Got a bike last year as a way to get fit and now have indexed gears, clipless peadals and shoes and wear bib shorts with padding... It is such a change from 20 years ago.

As much as I would not want to go back to riding for hours without 'all the mod-cons' I will be getting a single speed bike for my first N+1 as I miss being able to just hop on a bike and go for a spin tho 

Avatar
bigshape | 8 years ago
3 likes

you forgot disk brakes *runs and hides*

Avatar
matthewn5 | 8 years ago
5 likes

What @kilOran said. Although, downtube friction shifters seem like a thing of beauty if you try them now. So simple and needing no adjustment. But agree re. brakes and toestraps. The brakes were hopeless because they acted on chromed steel rims. So you could add:

Aluminium rims

Previously bikes had used wooden rims, painted rolled steel rims, or even worse, chromed steel rims. Brakes worked very poorly on all these. Most ordinary single speed bikes had coaster brakes but if you had a three-speed hub then you were left to the mercy of hopeless rim brakes. The widespread adoption of aluminium rims from the 1990s on meant caliper brakes were reliable and effective.

Avatar
kil0ran | 8 years ago
6 likes

In a way you can see the whole journey as a commercial one led by tech - the aim being to get more people cycling. High-wheelers to safeties and then to heavy bulletproof SA 3-speeds.

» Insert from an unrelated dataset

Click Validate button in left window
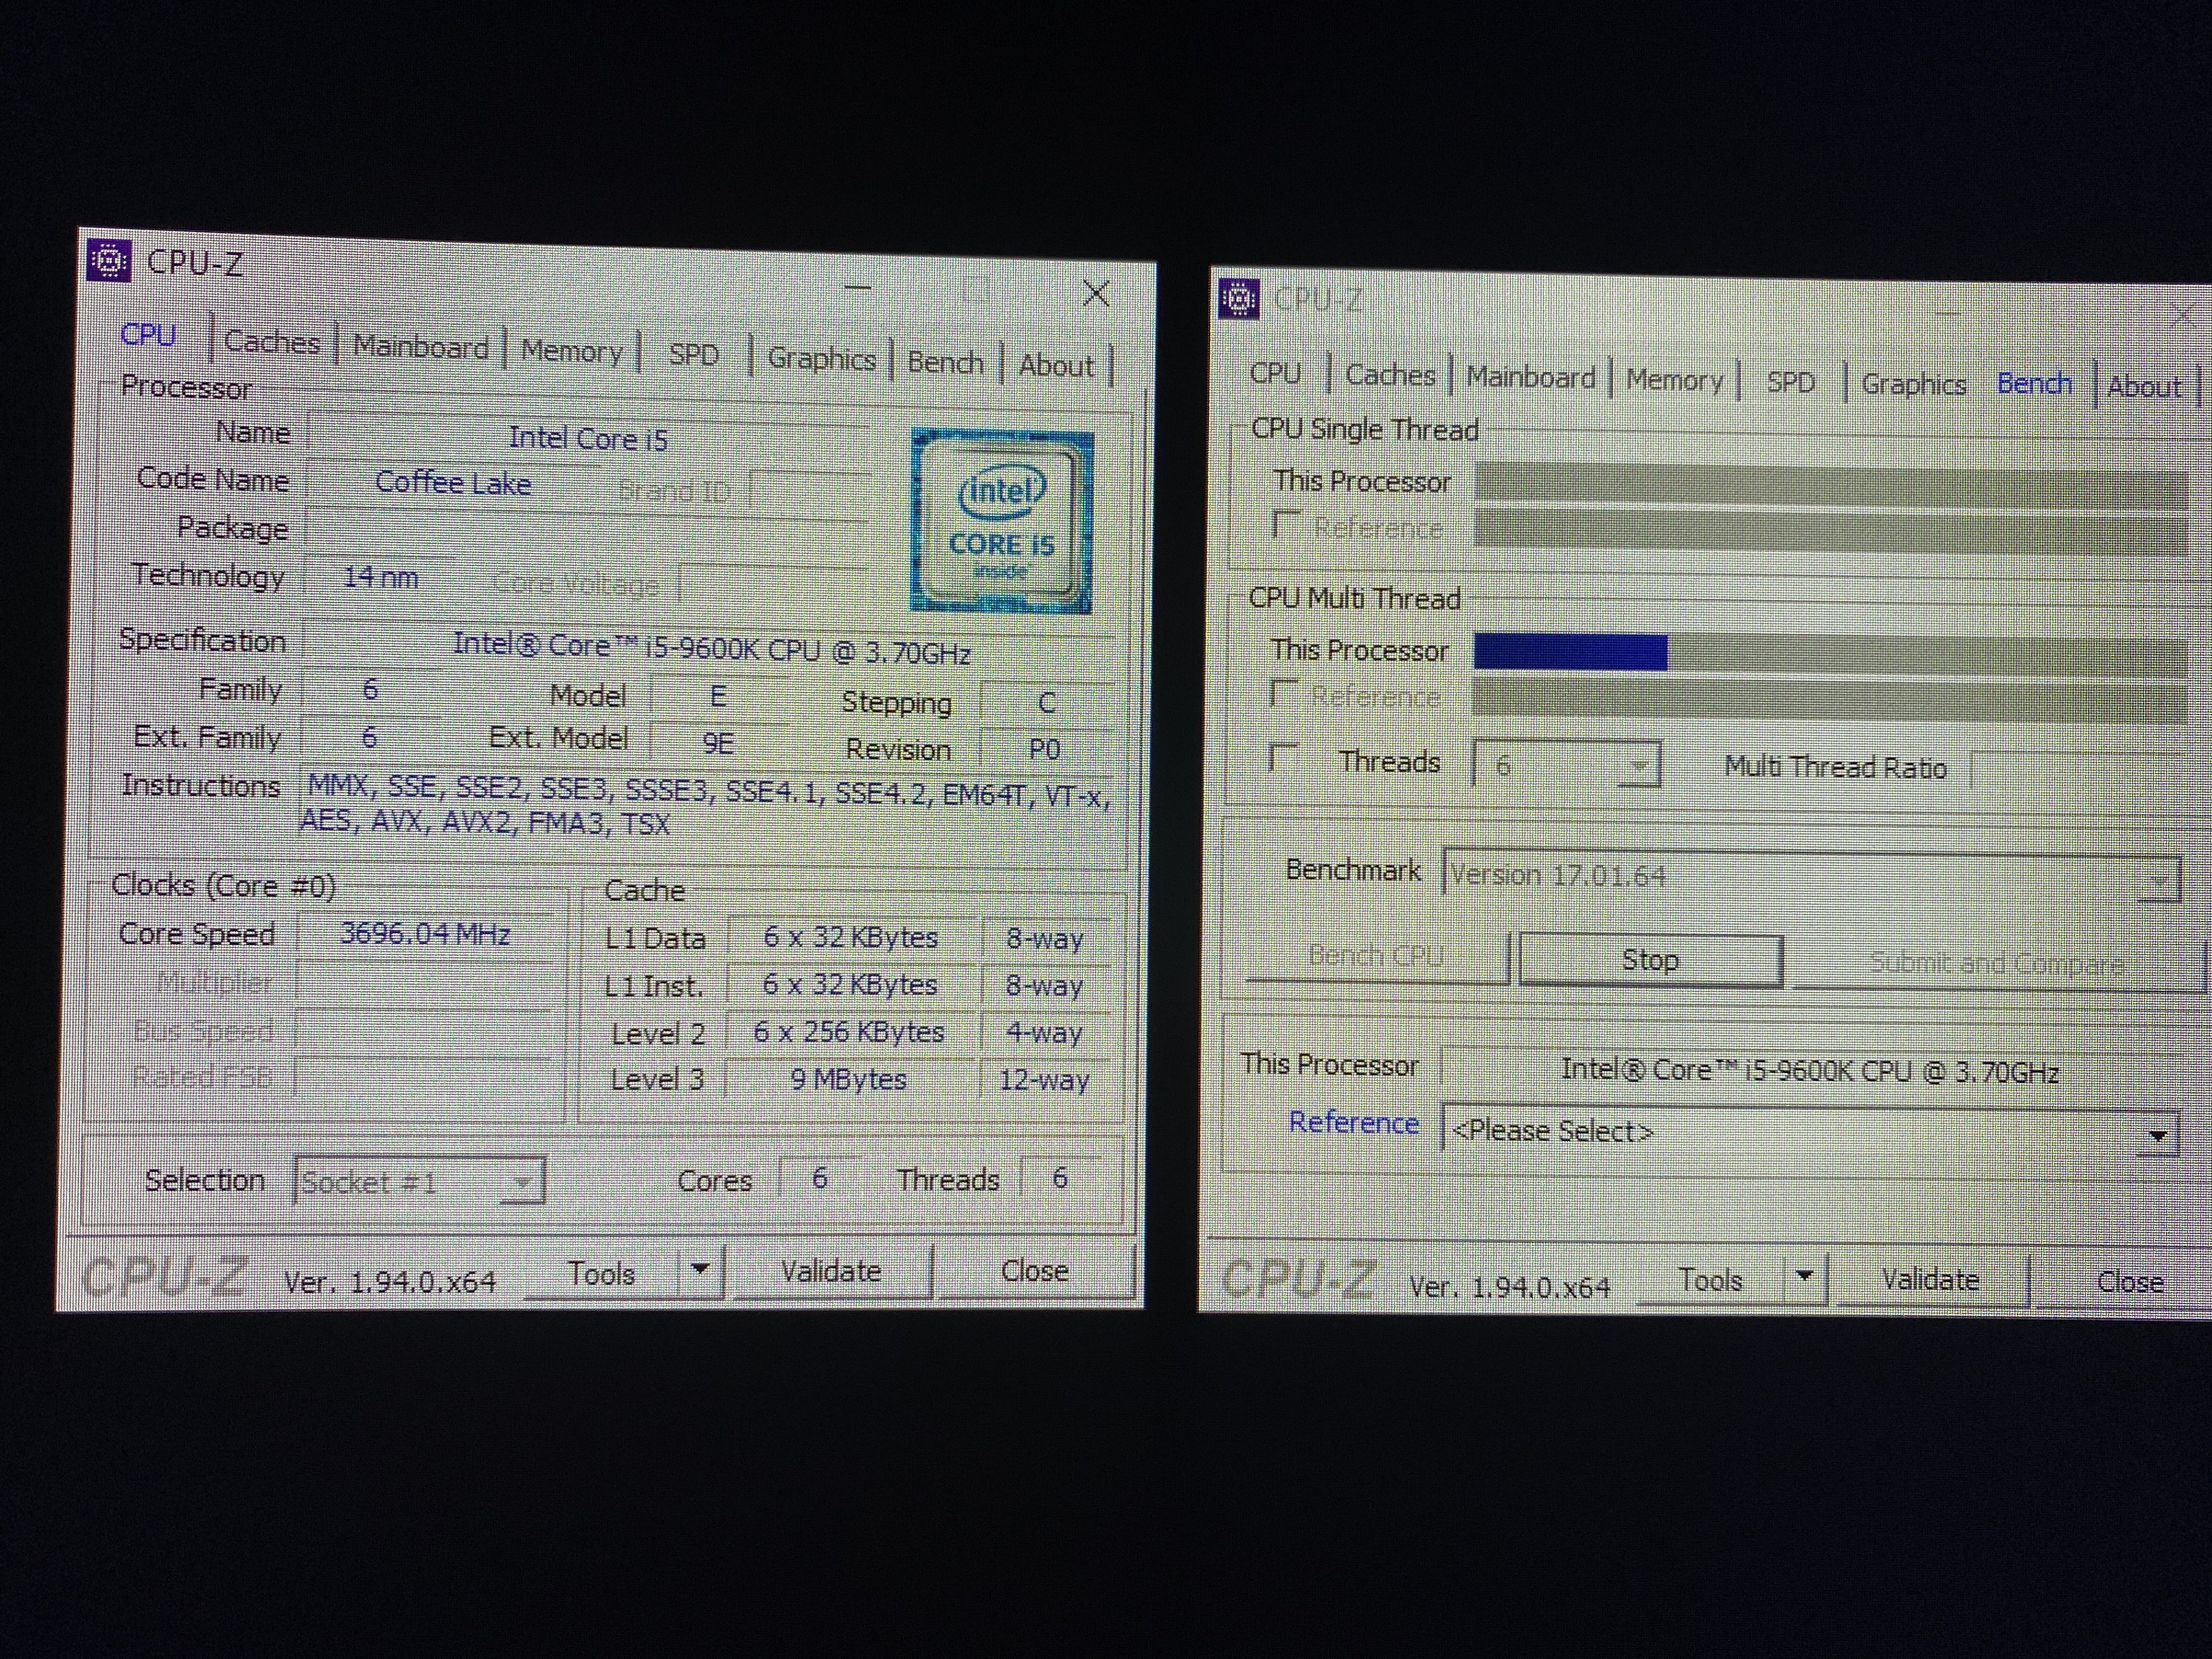Image resolution: width=2212 pixels, height=1659 pixels. 831,1271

When I stopped cycling in the late 80s I had a "racer" with heavy D-cell EverReady lights, 10 non-indexed gears with downtube shifters and toestraps on the pedals. The brakes were useless even with the addition of suicides.

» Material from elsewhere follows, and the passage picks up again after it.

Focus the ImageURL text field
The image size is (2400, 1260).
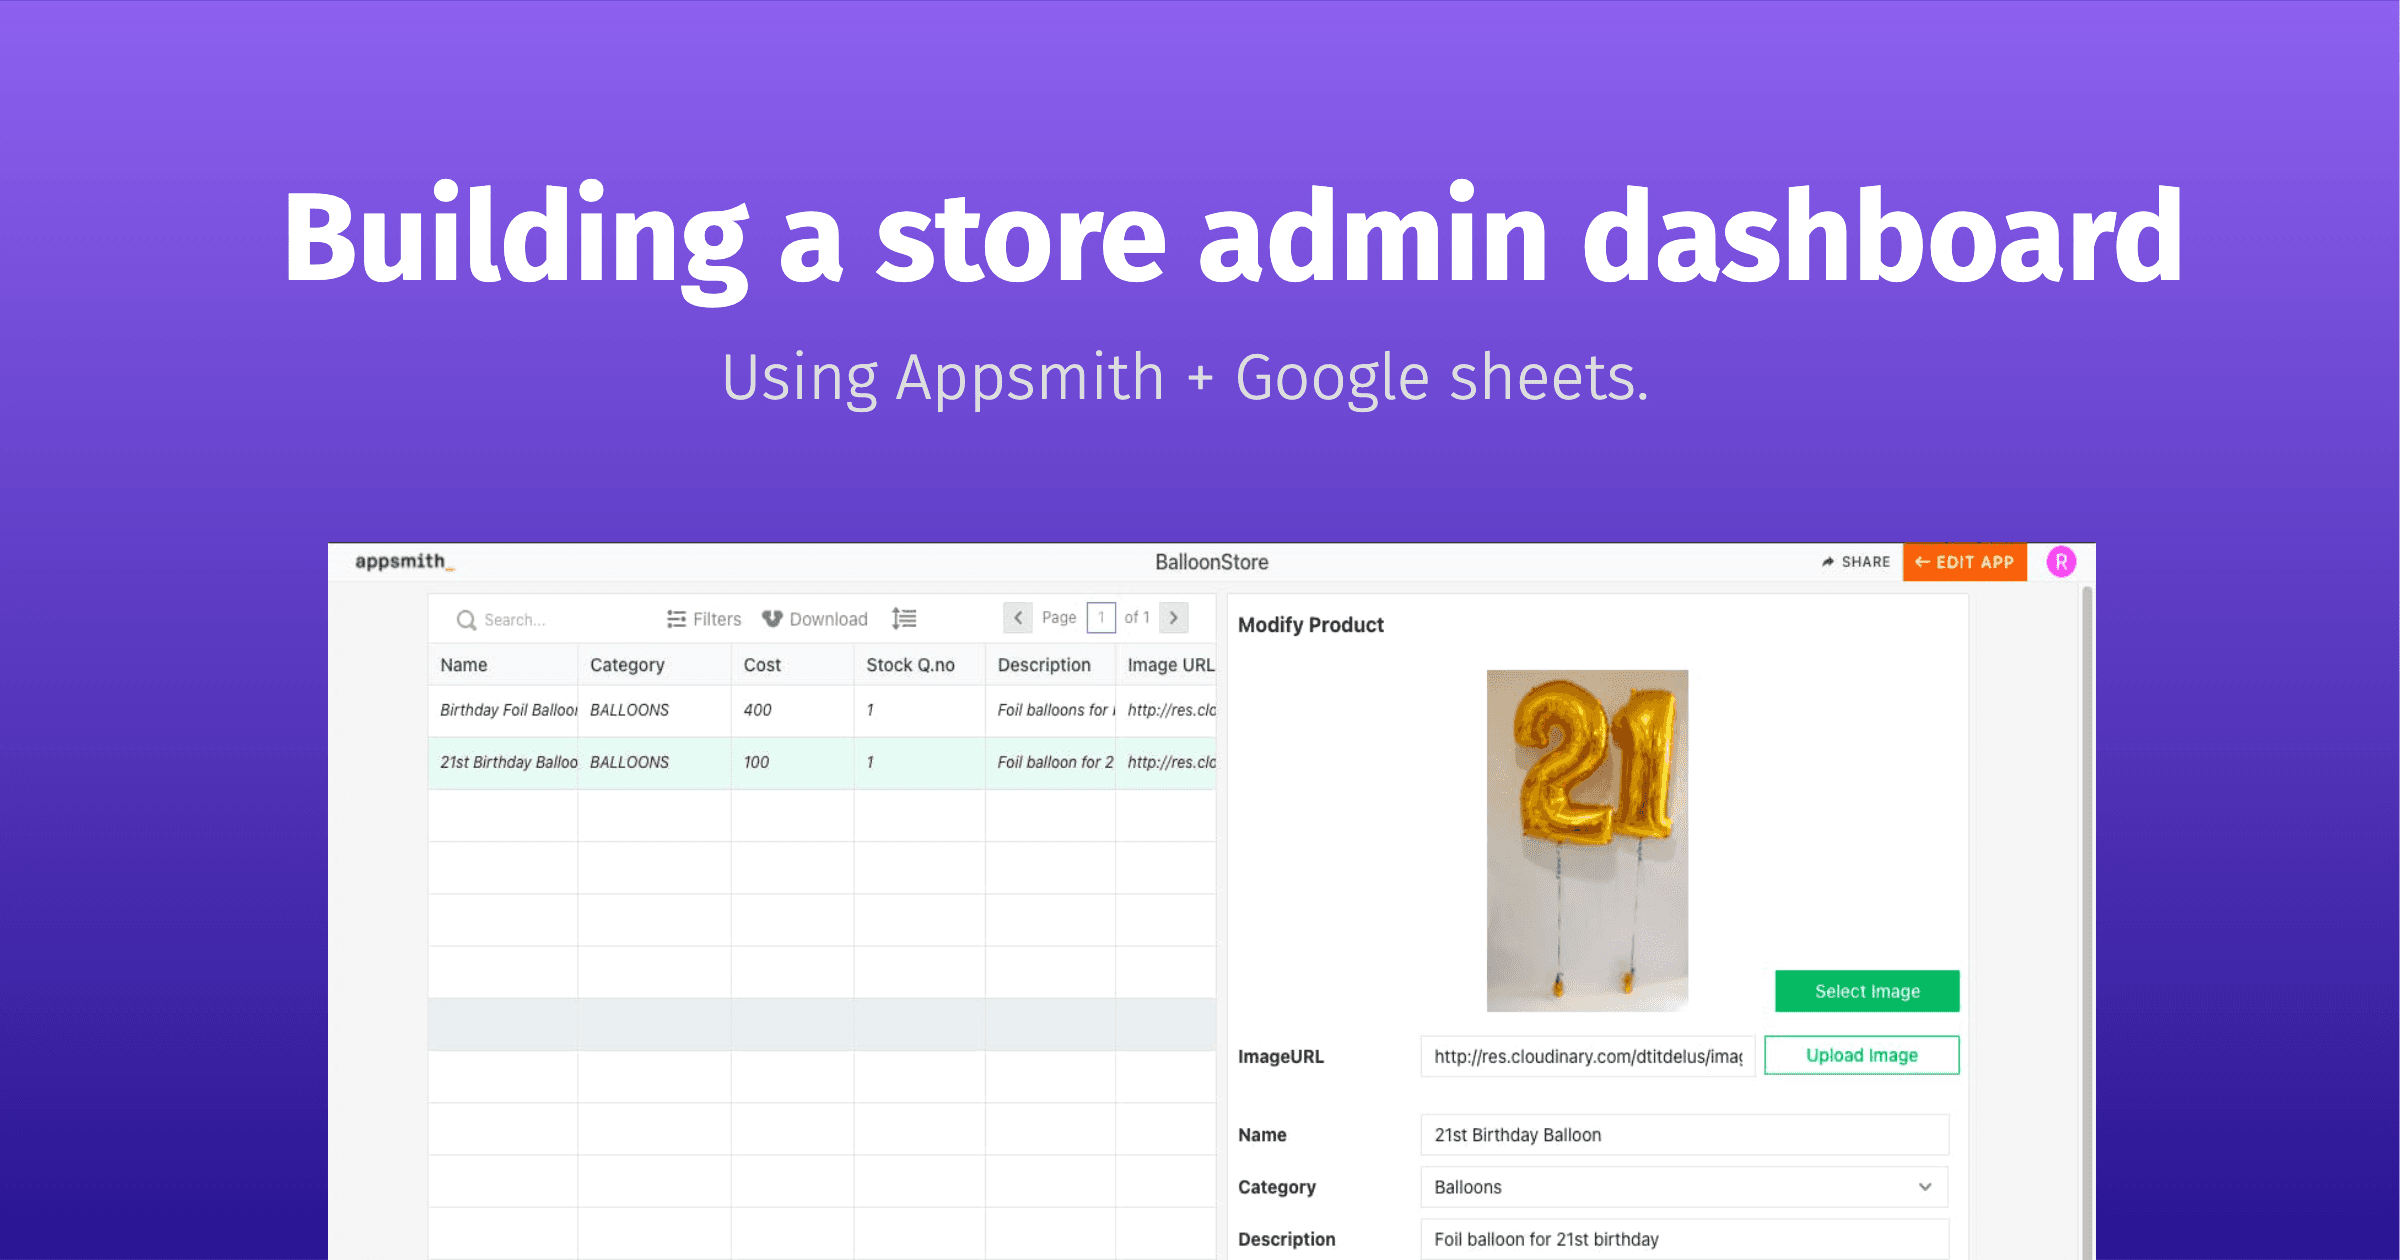point(1587,1056)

All that stuff meant you needed to be a good cyclist to not end up on the floor on a regular basis - I certainly recall unbridled hatred of downtube shifters which was why a brief affair with a Nexus 7-speed was so awesome.

25 years later on return to cycling I'm on 22-speed indexed electronic gears, dyno front light that means I can see in real country dark, SPDs, excellent brakes, etc. I'm astounded that I can arrive at the bottom of a hill and dump the chain 4 or 5 cogs with a single press of a microswitch.

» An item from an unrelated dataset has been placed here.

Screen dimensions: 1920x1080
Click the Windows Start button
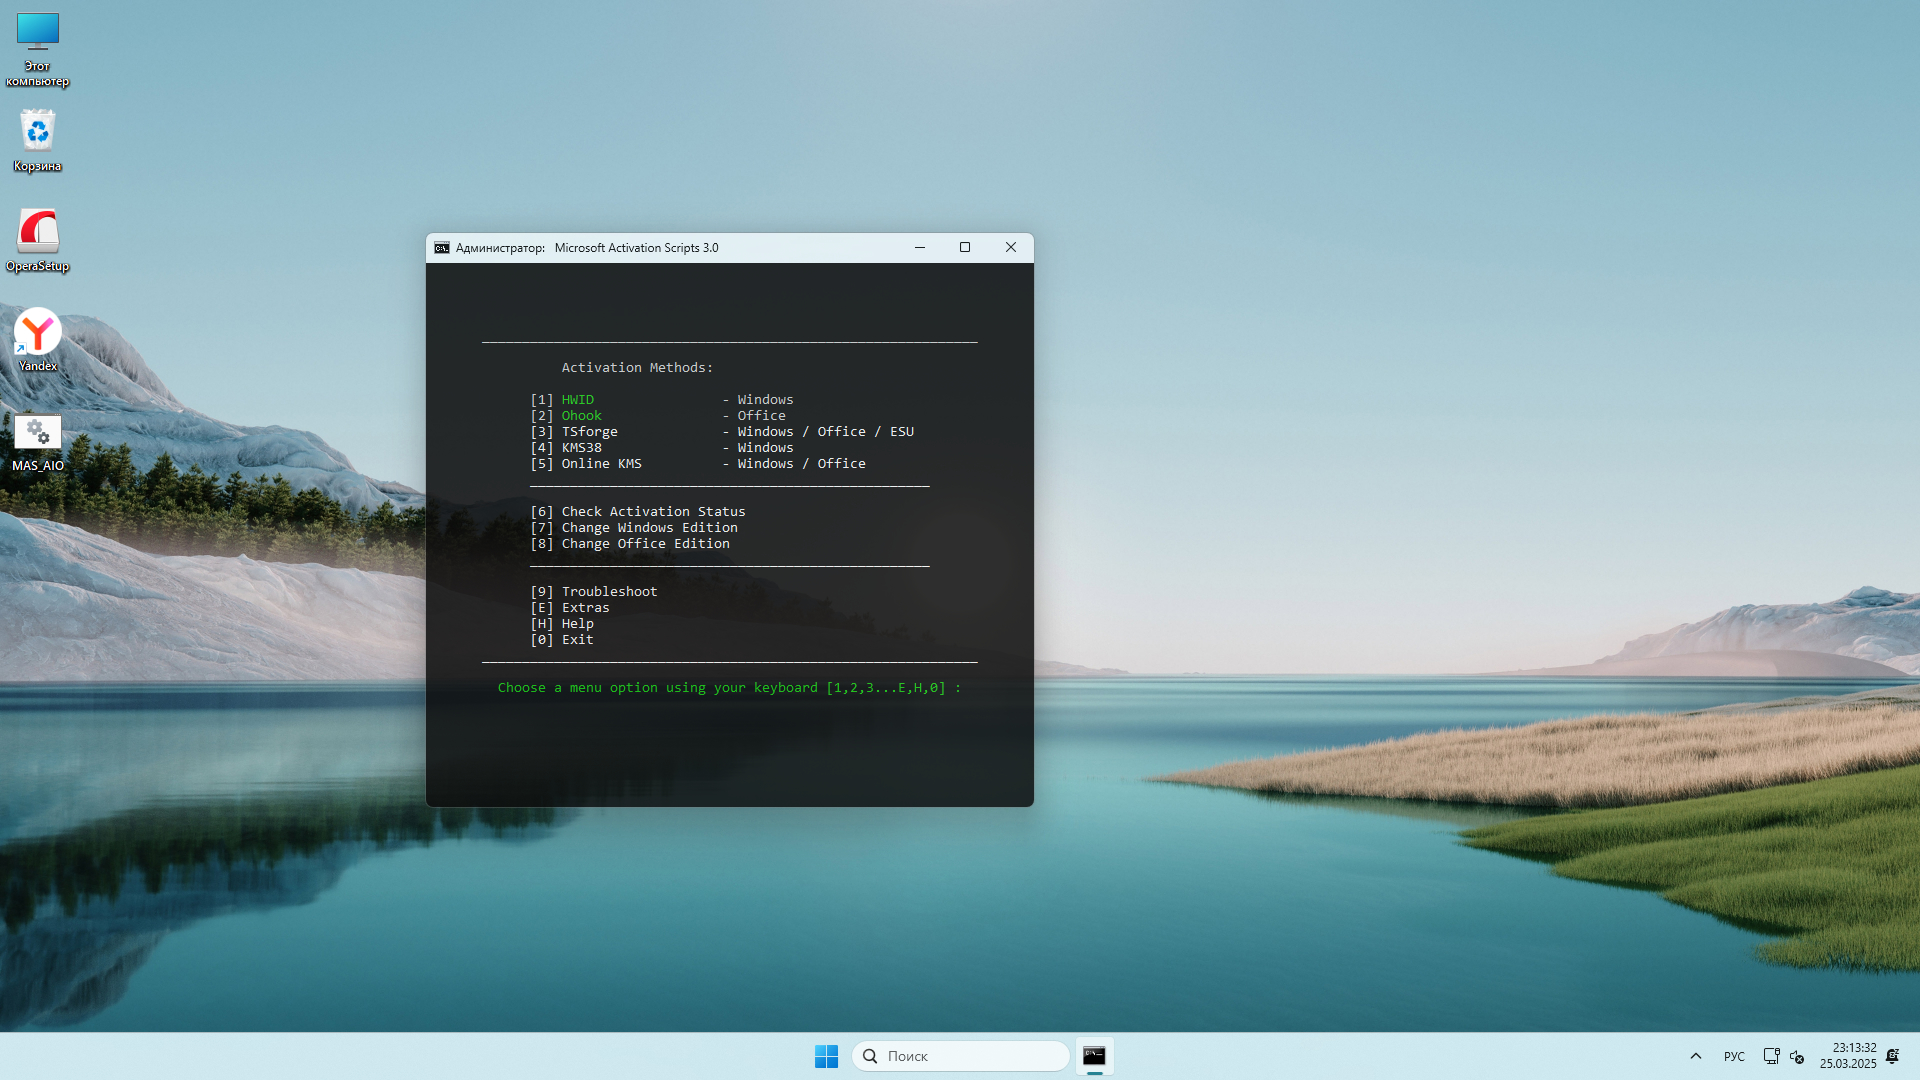click(x=826, y=1056)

The point is that pretty much anyone can hop on a road bike these days with limited skill and the bike will do very little to kill them. It will also be easy to maintain and relatively cheap to run as a result. First time I rode an STI bike I was completely amazed at the quality and ease of the shifting.

Avatar
bobbinogs | 8 years ago
10 likes

"Clipless pedals In the days of clips and straps a common way to fall over was to roll up to lights and discover, far too late, that your straps were so tight you couldn’t get out to touch a foot down. Clipless pedals eliminated that embarrassing tumble"

 

I wouldn't say "eliminated", perhaps "Clipless pedals ​reduced the frequency of occurence such that tumbles are now much more humourous for those fortunate to be watching"

Avatar
WashoutWheeler replied to bobbinogs | 6 years ago
0 likes

Bobbinogs wrote:

"Clipless pedals In the days of clips and straps a common way to fall over was to roll up to lights and discover, far too late, that your straps were so tight you couldn’t get out to touch a foot down. Clipless pedals eliminated that embarrassing tumble"

 

I wouldn't say "eliminated", perhaps "Clipless pedals ​reduced the frequency of occurence such that tumbles are now much more humourous for those fortunate to be watching"

 

Yep watched my mte fall off twice last weekend!

 

Avatar
gmac101 | 8 years ago
5 likes

Cold Drawn Steel Tubes? Developed for water tube boilers in the late 1800's proved ideal for bike frames. In fact Arthur Yarrow, who helped develop the water tube boilers, claimed in an interview in the 30's that cold drawn tubes helped female emancipation as they could escape their chaperones on the new light bicycles!